Extracted data entries
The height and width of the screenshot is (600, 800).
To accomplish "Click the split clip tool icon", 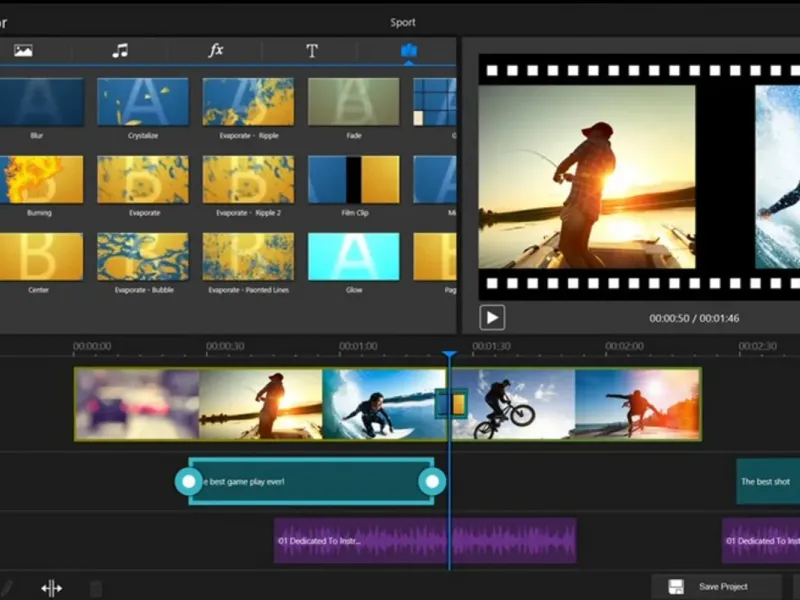I will 52,588.
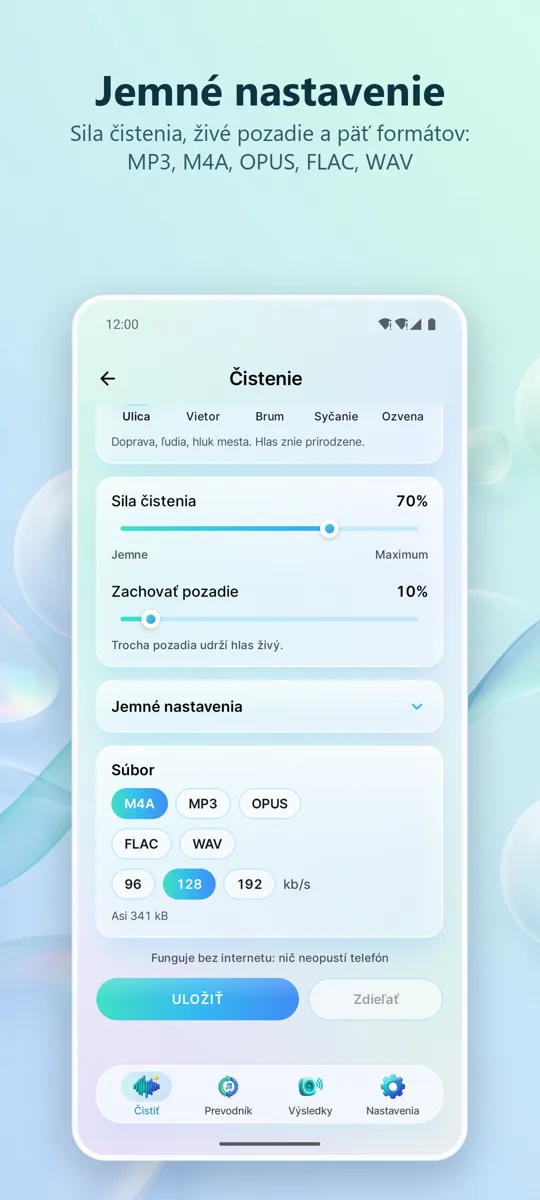Tap the back arrow icon
The width and height of the screenshot is (540, 1200).
[x=108, y=378]
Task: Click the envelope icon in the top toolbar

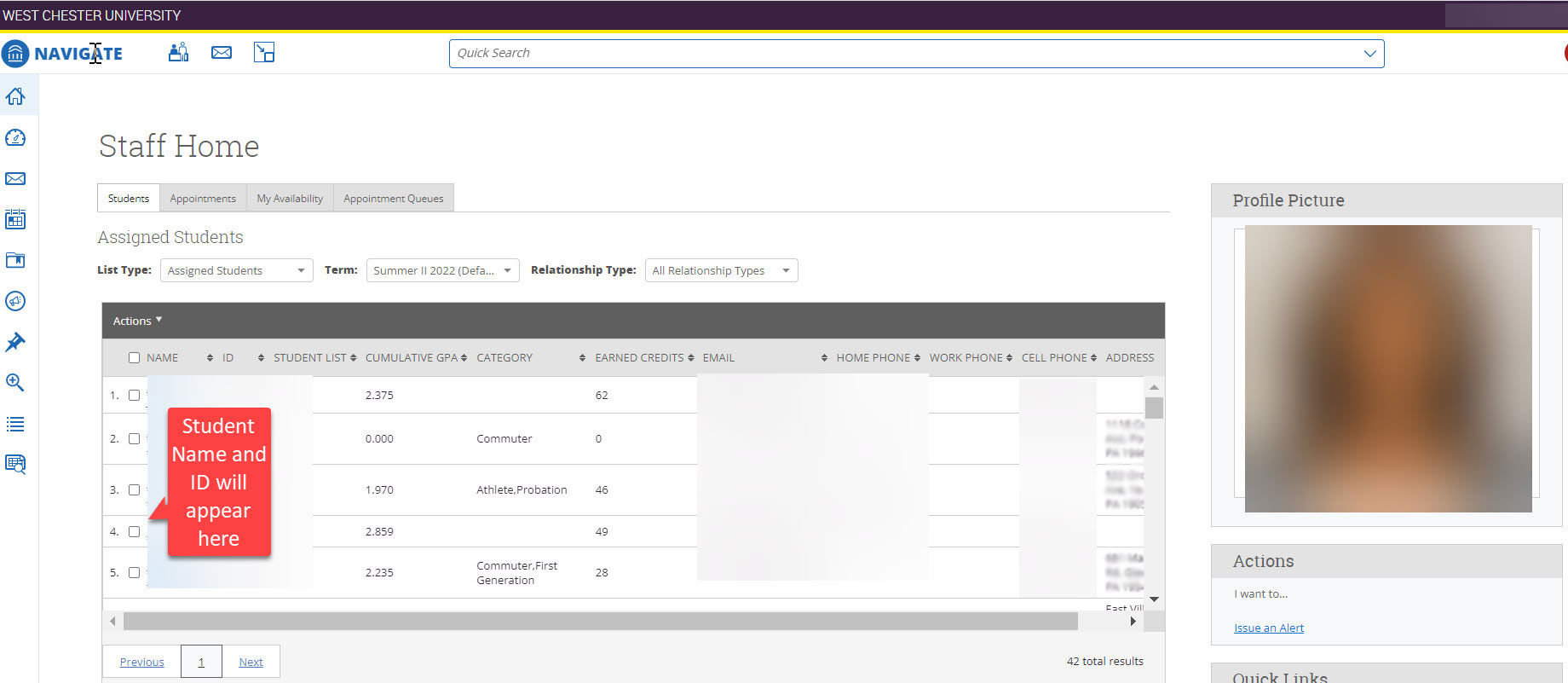Action: (222, 53)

* [THE PROBLEM]:
Find every line in the items above that contains the word "width" and copy each of those lines.

* [SOLUTION FOR THIS TASK]:
The height and width of the screenshot is (600, 800).
The width and height of the screenshot is (540, 1200).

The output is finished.